I have had an interesting morning so far. On my OBE's (out-of body experiences) I traveled to Oregon and other places to bringing healing energy to those in need. I flew like a bird over the ocean. I awoke in the White House and consulted the president. When I returned from my OBE I went out for a run and truck started as I ran by with no one in it. I ran up into the mountains and had some amazing views. Then a hawk circled above me. My sister called as I got home and said she is having both breast removed due to cancer. Now I am sitting here trying to make sense of this very odd mixture of reality and inner travels.
The OBE’s are fascinating and inspirational at so many levels. The flying like a bird is so much fun and the consult with the president was interested as we talked about living by values in the midst of so many influences and ego agendas. I felt compassion for his journey, which will help quiet my judging mind about the things he is not doing. I realize as I write this that I probably sound pretty weird and that is ok. If we are seen as weird because of who we are then others tend to give us a lot more leeway in our behavior.
I don’t see myself as a presidential adviser on anything but if I had his ear I would have some ideas for his own peace of mind. One of these days I will write a post about the consultation I would give him or any leader about mindfulness, consciousness and compassion.

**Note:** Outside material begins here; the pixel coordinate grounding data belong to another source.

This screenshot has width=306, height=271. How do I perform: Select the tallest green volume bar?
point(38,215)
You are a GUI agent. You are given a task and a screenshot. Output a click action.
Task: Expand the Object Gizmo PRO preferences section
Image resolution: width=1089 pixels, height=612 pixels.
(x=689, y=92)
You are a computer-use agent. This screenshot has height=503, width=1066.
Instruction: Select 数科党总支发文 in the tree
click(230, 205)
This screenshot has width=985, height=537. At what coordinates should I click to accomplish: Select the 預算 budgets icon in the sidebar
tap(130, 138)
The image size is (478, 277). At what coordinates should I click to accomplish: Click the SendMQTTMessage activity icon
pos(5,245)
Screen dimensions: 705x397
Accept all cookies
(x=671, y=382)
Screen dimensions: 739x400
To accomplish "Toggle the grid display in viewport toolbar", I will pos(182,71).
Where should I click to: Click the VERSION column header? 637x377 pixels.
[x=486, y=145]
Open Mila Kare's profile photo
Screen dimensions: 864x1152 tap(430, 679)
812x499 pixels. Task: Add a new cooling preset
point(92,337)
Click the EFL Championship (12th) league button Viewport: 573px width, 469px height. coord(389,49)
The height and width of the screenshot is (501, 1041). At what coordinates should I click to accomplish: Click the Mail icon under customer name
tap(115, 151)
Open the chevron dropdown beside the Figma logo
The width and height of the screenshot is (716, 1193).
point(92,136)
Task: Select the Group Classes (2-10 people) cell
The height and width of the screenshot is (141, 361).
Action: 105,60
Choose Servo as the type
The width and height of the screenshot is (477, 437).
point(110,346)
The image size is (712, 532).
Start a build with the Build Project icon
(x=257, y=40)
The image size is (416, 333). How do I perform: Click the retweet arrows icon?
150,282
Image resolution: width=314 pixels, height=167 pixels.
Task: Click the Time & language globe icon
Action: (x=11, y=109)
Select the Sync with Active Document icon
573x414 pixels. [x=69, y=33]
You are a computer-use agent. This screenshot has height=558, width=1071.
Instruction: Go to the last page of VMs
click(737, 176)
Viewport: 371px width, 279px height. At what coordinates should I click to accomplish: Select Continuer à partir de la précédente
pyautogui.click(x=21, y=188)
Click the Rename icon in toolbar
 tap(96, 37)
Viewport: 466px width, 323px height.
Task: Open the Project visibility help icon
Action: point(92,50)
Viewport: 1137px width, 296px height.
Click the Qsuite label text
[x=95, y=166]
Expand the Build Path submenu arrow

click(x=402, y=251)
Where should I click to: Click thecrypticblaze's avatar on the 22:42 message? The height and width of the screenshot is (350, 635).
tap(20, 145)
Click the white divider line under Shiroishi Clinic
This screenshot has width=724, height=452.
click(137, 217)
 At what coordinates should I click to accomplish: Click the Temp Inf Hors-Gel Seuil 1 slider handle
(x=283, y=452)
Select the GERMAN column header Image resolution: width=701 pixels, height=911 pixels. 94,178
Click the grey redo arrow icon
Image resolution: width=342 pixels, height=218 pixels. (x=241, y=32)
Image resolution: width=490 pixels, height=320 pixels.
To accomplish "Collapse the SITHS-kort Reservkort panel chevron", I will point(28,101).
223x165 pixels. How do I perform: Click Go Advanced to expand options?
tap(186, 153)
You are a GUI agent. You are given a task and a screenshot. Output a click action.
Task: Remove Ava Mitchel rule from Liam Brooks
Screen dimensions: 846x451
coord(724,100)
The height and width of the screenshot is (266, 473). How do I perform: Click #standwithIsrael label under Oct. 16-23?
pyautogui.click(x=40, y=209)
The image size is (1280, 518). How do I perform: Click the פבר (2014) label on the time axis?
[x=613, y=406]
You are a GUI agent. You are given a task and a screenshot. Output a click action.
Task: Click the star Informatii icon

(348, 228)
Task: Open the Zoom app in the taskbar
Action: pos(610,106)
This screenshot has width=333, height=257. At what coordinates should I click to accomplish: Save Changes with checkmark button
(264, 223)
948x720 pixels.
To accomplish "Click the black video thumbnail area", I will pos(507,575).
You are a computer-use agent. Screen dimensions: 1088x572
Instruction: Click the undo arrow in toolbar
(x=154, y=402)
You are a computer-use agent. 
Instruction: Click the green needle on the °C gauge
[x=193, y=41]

The truck had to have some kind of remote starting capacity and the hawk was showing me how to catch the updrafts when I am soaring like a bird in my travels. I live in a beautiful place and I know one thing for sure, the long uphills are hard and going down is so much easier. Today on the trails and road my run took me almost an hour up and 20 minutes down. I think I need to figure how to make these runs more down and less up.
Lastly my sister sounded strong and determined. She has already consulted alternative practices to support her through this medical procedure. She is one thing for sure, she is very strong-minded and this will help her do well. I feel positive about her healing nicely.
Well I am heading off to see how the rest of the day will enhance my experience of life. There is so much out beyond where we might consider reality and it resides just one step off the beaten path of our ordinary mind.